RT: We just passed the second anniversary of Cablegate, and since then this war on whistleblowers and this state surveillance seems to have got worse. Do you think something as large as Cablegate could ever happen again and it would have a similar impact?
JA: Yes, yes. Hopefully next year.
RT: What sort of time next year?
JA: I won’t go into it, but hopefully earlier rather than later.
RT: Do you feel that when WikiLeaks is making these releases you’re having as large an impact as you’ve had before?
JA: Well, Cablegate was extraordinary. It was published over a period of 12 months. It’s the most significant leak. Our previous leak, on the Iraq war, was also 400,000 documents, showing precisely how over 100,000 people were killed. That was also very significant. But yes, no one has done anything as significant as that since, but yes, hopefully, that will continue.
The successes of WikiLeaks shouldn’t be viewed merely as a demonstration of our organization’s virility or the virility of the activist community on the internet. They are also a function of this hoarding of information by these national security [agencies]. The reason there was so much information to leak, the reason it could be leaked all at once is because they had hoarded so much. Why had they hoarded so much? Well, to gain extra power through knowledge. They wanted their own knowledge internally to be easily accessible to their people, to be searchable, so as much power could be extracted from it as possible. WikiLeaks attempts to redress the imbalance of power. By taking what’s inside these very powerful institutions and giving them to the commons, people in general, so we can understand how the world works and stop the takeover by these powerful institutions. But it’s a function of how much knowledge these powerful institutions have accumulated.
RT: You’ve obviously written this book while you’ve been here in the embassy. But is it affecting your ability to work, this being cooped up constantly?
JA: It’s affecting my ability to meet with other people in different countries and to proselytize and things like this.
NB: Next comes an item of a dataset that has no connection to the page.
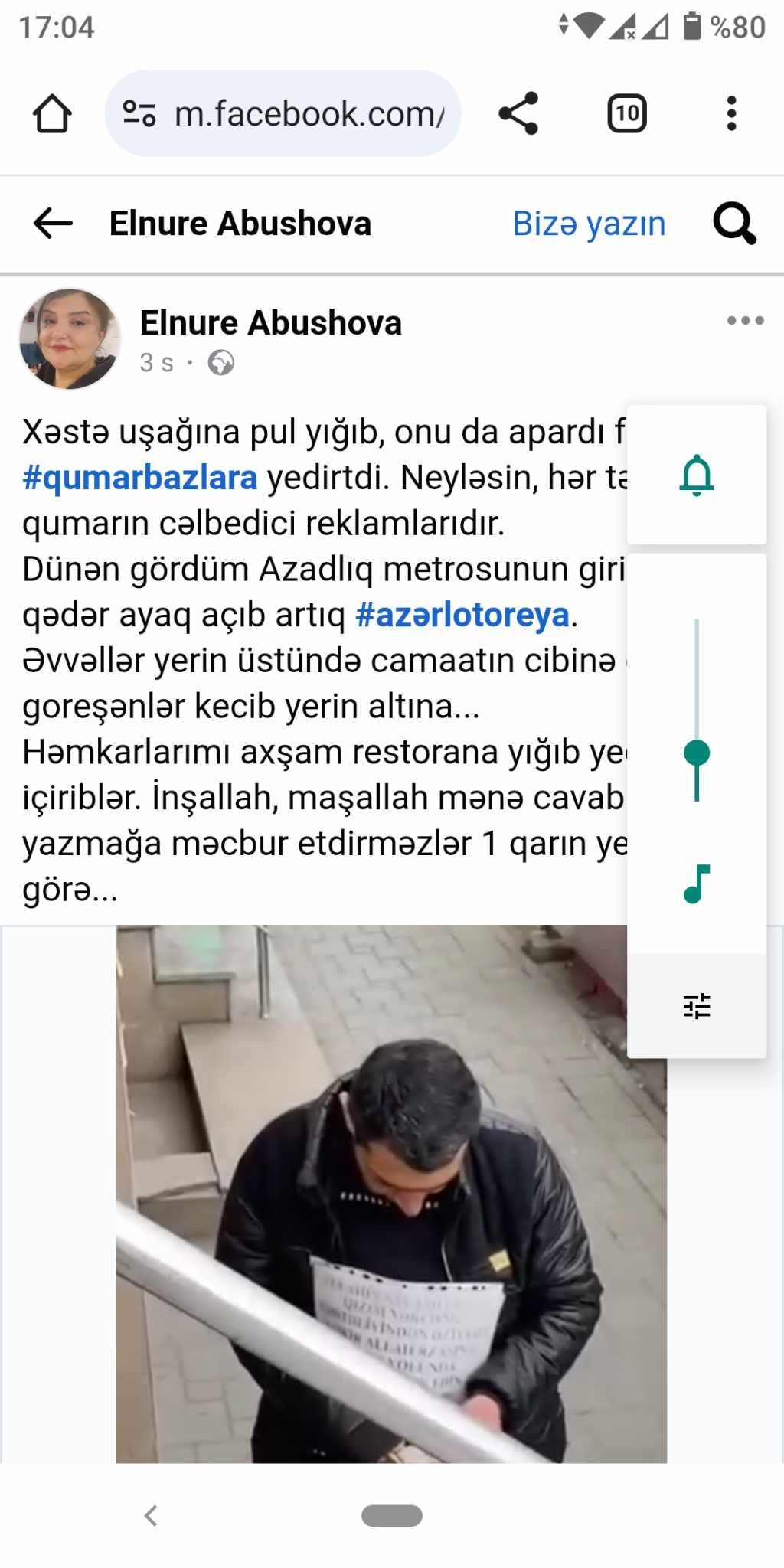The image size is (784, 1568).
Task: Open the #azərlotoreya hashtag
Action: [x=462, y=615]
But we should keep it in perspective. There are others who have been in prison also in the past few years. I know that it is a much more serious condition than the one I’m in, and I am fortunately able to give interviews and so on. So at least I have a voice. Prisoners rarely even have a voice. Why is that? Well, because the prison system doesn’t want to permit them to complain about their conditions.
RT: And what are you going to do, Julian? You said that you won’t leave the Ecuadorian embassy until the US drops any charges and any investigation against you. Are you just going to stay here forever?
JA: Well, I hope that there is enough political pressure and that the US government sees that it is destroying any goodwill that remains towards it as a result of its persecution and investigation of WikiLeaks and its associates. I think it really does have to drop the investigation. And you know, over the past six months in particular you can see a sort of the arrow of history – and the US DoJ and Eric Holder are going to end up on the wrong side of history. I don’t know that they want that on their record.
RT: I think there’ve been reports on the media that over the last day or so about your lung condition, but you’ve released a statement that it’s actually not the case at all. But has it shown you what would potentially happen if you did have a health scare? Do you think you would be able to get treatment?
JA: You know, my particular personal condition is not very interesting. Obviously, this circumstance in the embassy is difficult. And over a longer term, I suppose, it could be very difficult. But, you know, I’ve had worse problems.